We notice the changes when we look back on photos taken when we were younger, and can think, ‘I looked good, why did I think I needed to lose weight? I looked young then, so why did I think I looked old? Why was I so hard on myself?’ Most of the younger women I know are so hard on themselves and I wish I could hug them and remind them that they look just fine. You young moms, be easy with yourselves. Everything’s okay.
Here’s a thought. No matter how old you are, if you want to look ten years younger instantly, the next time you get into a discussion about age, say that you're ten years older than you are and watch the compliments flow to you! If you laughed at my joke, think about what you do to get people to think you are younger than you are. My "real" advice is next.

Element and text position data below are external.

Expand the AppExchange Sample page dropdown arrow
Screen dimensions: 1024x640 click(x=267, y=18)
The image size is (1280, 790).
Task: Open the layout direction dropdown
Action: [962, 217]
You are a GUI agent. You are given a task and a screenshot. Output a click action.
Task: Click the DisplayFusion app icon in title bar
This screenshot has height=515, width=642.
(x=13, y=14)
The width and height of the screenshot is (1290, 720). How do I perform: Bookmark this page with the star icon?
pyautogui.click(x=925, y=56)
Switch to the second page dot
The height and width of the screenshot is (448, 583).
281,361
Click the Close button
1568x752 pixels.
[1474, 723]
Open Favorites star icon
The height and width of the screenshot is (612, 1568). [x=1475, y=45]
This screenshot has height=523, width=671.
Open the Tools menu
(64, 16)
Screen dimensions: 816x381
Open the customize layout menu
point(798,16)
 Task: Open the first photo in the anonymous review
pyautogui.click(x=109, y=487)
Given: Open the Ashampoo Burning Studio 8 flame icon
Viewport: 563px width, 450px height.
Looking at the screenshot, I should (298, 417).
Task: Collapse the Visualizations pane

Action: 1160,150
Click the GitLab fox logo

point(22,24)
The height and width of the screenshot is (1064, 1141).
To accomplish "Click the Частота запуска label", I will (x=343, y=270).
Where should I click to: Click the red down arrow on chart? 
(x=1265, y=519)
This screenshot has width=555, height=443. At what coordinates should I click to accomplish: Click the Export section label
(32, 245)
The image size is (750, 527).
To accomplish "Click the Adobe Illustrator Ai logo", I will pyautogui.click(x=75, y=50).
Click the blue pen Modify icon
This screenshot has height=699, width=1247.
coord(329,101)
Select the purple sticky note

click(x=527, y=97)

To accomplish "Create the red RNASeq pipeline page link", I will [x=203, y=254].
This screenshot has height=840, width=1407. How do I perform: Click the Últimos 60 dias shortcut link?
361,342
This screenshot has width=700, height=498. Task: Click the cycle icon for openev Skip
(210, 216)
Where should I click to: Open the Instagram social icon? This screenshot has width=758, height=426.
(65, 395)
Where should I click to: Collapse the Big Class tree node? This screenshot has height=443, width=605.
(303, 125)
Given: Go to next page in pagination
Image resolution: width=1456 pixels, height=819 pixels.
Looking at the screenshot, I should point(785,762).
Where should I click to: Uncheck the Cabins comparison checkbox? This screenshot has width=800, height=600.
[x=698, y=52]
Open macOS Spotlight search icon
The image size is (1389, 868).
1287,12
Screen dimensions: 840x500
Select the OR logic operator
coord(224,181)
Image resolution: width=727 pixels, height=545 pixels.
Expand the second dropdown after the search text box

A ninety-year-old friend of mine, who just passed away, once told me she started every day with words from Emerson. They're the same words Peggy and I used to end our book, “The Sidetracked Sisters’ Happiness File.”
“Finish every day and be done with it. You have done what you could. Some blunders and absurdities no doubt crept in. Forget them as soon as you can. Tomorrow is a new day; begin it well and serenely and with too high a spirit to be cumbered with your old nonsense. This day is all that is good and fair. It is too dear, with its hopes and invitations, to waste a moment on yesterdays.”
Do you know much about Ralph Waldo Emerson? He lived in Concord, MA and owned property on Walden Pond where his live-in handyman, friend and protégé Henry Thoreau ended up living for a couple of years. In addition to doing odd jobs in the yard and house, Henry also watched the four Emerson children sometimes.
Since Ralph was a highly respected and famous American philosopher and man of letters, he mentored Henry, who was no dummy either. Henry graduated from Harvard as did Ralph.
When I think of that household of four children, a live-in student and a busy writing and lecture schedule, I can see why Emerson wrote that paragraph. Can you imagine Henry following him all around getting every drop of wisdom from Ralph that he could? Do you think maybe Ralph was the one who suggested Henry build a little room on that lake property because he was sick of him and wanted get him out? You know what they say about visitors being the same as fish; after three days they stink.
I often wonder how much Henry was in the “real” world. He lived with his parents before he lived with Ralph and his family. He spent $29 on the room he built to live in on the shore of Walden Pond and conducted an economic experiment to see if it were possible to live by working one day and devoting the other six days to rest and contemplation, reversing the Yankee habit of working six days and resting one. Sounds like Henry was a millennial before his time.
We don’t have six free days a week to contemplate life, but maybe we can take just a minute or two here-and-there every day and relish being alive. Relish every bite we take. Relish good music we can listen to anytime we turn it on. Relish our neighbors, friends and family members every time we come in contact with them. Relish our freedom. Relish the fact that we live on this planet (the only sphere that we know of in the Universe that we can inhabit) and we are conscious of it.